Twice I have attempted to settle down at this old wooden desk of Tom Reid's, the one piece of worthless furniture I have that has long exceeded its mileage, and twice during these attempted settlings I got the gut burn. First the burn pee, successfully contained, and then a second night dump, flaming out of me, with my maternal grandfather's plumbing; he lived to a badly reached 88, my big child loud grandfather Louis. I inherited his bellicose agitation, his terrible digestive tract, and possibly his Alzheimer's, but that is thus far speculative. I forget where my keys are, or why I rolled to the kitchenette, but not yet lost my spatial sense of location, like why I head to a particular franchise. I may like Dunkin Donuts but my intestines make a different argument, and it was a struggle to visit Dunkin today, and that not for the pleasure of the thing itself, but because I had not eaten. The head crew Asian cut me a break on seven cents out of his tip cup, not because of my poverty, but because of making change, and I guess this means he and I share a mutual respect, given my customer frequency.

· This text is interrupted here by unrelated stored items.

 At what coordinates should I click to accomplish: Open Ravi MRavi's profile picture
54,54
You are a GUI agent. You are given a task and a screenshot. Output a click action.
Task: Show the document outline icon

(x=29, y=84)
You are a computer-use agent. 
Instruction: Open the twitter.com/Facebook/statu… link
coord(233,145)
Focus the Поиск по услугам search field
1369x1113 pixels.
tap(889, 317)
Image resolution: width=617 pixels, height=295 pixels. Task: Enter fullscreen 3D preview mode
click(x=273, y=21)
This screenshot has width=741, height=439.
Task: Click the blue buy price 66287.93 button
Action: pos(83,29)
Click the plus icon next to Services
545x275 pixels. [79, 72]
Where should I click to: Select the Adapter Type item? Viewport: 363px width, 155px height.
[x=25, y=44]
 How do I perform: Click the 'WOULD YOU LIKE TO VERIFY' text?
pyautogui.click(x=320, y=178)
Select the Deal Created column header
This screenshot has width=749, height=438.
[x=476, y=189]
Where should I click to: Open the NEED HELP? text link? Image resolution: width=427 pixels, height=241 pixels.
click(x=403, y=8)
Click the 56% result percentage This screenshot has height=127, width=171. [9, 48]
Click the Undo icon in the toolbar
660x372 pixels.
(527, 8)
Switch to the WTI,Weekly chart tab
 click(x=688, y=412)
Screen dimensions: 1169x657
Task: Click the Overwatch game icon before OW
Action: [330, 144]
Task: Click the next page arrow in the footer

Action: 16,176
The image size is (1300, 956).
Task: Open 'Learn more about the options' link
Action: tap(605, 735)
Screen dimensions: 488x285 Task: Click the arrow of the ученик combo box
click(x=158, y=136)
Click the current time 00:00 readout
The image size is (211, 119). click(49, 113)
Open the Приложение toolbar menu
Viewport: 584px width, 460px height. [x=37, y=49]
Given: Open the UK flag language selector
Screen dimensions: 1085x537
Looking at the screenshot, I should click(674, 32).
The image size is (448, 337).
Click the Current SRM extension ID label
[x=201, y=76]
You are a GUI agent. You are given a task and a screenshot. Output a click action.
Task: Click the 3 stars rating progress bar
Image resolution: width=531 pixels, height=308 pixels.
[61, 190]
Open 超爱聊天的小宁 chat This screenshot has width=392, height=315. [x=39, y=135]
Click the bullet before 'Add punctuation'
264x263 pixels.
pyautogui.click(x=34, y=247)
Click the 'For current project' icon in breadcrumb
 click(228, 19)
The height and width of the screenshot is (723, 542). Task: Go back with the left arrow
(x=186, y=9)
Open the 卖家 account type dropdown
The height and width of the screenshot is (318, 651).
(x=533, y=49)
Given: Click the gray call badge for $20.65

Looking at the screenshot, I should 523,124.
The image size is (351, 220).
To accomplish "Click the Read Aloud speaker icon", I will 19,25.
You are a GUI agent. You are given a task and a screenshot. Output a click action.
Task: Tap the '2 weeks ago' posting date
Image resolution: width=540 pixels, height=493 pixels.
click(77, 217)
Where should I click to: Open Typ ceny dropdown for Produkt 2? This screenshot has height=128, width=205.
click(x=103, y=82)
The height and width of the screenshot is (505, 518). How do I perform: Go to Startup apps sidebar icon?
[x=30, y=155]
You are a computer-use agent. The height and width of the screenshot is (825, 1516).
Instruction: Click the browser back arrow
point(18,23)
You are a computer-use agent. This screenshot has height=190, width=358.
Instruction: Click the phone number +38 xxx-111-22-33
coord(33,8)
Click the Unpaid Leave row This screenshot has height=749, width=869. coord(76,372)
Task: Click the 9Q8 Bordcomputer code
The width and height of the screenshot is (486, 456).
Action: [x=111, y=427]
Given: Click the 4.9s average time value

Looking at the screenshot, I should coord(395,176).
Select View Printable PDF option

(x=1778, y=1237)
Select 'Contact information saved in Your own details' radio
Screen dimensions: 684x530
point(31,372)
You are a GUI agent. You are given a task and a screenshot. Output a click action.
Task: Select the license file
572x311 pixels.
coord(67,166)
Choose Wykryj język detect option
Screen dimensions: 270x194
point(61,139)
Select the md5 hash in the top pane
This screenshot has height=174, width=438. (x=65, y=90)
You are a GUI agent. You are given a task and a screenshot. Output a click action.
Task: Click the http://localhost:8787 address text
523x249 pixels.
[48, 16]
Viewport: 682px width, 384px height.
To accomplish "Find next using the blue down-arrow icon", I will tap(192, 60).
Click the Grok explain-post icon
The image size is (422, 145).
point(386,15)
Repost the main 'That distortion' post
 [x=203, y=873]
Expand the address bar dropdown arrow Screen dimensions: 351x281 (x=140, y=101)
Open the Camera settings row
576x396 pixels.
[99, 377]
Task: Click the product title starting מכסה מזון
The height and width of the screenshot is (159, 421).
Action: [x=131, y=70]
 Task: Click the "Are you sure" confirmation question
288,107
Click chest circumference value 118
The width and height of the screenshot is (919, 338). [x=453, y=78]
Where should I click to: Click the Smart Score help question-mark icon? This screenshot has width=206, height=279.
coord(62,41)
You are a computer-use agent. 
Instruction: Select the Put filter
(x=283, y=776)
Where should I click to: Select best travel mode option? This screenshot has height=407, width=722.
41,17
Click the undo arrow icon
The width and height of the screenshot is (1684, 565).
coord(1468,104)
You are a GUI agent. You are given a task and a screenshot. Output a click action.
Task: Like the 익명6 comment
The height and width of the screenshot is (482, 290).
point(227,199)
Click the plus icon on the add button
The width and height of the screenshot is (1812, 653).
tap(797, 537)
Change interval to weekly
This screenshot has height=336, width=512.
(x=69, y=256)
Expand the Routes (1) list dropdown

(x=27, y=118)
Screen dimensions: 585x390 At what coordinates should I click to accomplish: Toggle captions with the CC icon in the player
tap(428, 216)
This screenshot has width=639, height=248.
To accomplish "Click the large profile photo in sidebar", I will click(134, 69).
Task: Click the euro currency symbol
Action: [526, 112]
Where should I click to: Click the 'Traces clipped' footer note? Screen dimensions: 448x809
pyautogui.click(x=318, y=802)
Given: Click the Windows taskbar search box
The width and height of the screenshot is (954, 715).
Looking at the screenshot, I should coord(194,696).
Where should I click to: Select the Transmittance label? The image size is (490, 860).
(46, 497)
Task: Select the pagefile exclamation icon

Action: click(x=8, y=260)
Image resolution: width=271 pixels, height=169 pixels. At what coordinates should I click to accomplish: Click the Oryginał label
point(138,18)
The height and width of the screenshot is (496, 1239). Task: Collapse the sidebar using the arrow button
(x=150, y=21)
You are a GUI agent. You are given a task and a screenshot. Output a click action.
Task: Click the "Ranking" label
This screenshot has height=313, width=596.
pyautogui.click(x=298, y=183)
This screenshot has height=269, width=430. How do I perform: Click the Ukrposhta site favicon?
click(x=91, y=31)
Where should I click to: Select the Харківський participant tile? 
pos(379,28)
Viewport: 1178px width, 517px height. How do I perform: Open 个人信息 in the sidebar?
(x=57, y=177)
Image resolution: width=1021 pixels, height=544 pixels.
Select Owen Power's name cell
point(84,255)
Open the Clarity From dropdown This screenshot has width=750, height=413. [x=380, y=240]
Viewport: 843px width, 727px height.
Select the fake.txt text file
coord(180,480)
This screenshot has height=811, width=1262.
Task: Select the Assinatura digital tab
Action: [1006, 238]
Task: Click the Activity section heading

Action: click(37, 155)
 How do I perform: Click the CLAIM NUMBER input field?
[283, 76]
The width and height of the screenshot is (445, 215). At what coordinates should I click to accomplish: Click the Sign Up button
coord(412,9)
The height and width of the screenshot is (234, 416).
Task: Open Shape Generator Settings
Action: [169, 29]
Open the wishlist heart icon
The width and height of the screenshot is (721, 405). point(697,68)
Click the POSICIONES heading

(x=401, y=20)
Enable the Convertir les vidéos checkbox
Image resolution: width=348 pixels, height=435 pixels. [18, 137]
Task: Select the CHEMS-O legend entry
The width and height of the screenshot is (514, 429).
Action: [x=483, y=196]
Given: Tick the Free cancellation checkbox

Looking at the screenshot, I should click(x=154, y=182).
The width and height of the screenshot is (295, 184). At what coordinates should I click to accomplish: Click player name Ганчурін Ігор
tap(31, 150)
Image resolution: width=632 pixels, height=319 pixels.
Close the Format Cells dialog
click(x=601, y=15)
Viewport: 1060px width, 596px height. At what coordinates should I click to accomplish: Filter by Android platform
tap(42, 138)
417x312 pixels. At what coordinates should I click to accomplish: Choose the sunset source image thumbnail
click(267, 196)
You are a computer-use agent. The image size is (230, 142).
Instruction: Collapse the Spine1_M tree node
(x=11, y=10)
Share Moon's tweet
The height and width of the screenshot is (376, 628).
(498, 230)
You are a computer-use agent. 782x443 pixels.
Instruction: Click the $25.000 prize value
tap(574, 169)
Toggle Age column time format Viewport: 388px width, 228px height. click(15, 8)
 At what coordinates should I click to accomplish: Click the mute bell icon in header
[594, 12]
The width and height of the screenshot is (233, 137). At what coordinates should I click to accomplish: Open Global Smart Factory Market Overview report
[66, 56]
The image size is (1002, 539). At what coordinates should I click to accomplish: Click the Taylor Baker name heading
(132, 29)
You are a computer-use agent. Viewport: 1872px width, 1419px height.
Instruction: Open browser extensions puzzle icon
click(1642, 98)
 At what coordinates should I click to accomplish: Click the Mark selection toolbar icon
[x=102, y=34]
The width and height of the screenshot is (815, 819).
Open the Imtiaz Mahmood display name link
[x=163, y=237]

Asian cultural norms, minus the cult of the Emperor, re North Korea, Mao, I find admirable, and hope they resist the worst aspects of Western identity politics. Yes, I am a bitch with a heart of gold, and if you want to pick a fight, then bring it on, because liberalism creates as many problems as it solves. I have a mind in here, to echo Clinton over Coretta King's coffin, and I should not have had to spend most of my life suffering because I was born with brain damage the size and width of a quarter, and I never, never deserved to be played like a patsy by other disabled people I trusted. Fighting the system is hard enough. I should not have had to spend my best years living in senior housing, and I will die fighting this, spending my last breath in anger, even due to the fact that HUD Secretary Shaun Donovan looks like a venture capitalist. Obama is probably aware of this, and now that I have your name Shaun, you will be hearing from me, though your look of efficiency belies that you head an ineffectual American gulag. Ah, the Principal spin doctors, and their bleeding humane compassion! Clintonian white bread, a good boy trying to aim for the progressive good.

Secretary Shaun Donovan

























Erik used to meet with HUD Secretaries. I only got as far as the civil servants under them, and that, when I had my little scrap of power at the Matrix Research Institute, but this is the choice I have in this great Republic, to reinstall Harvard left centrists, or a squeaky brand rich Mormon who was molded by Mattel manufacturing.

Technically, I am already broke, living on borrowed time. Forty nine is not young anymore, and now my little brother and I had a real quarrel in email; there goes the refurbished basement in South Carolina people. Poof, with a flaming colon up for sale.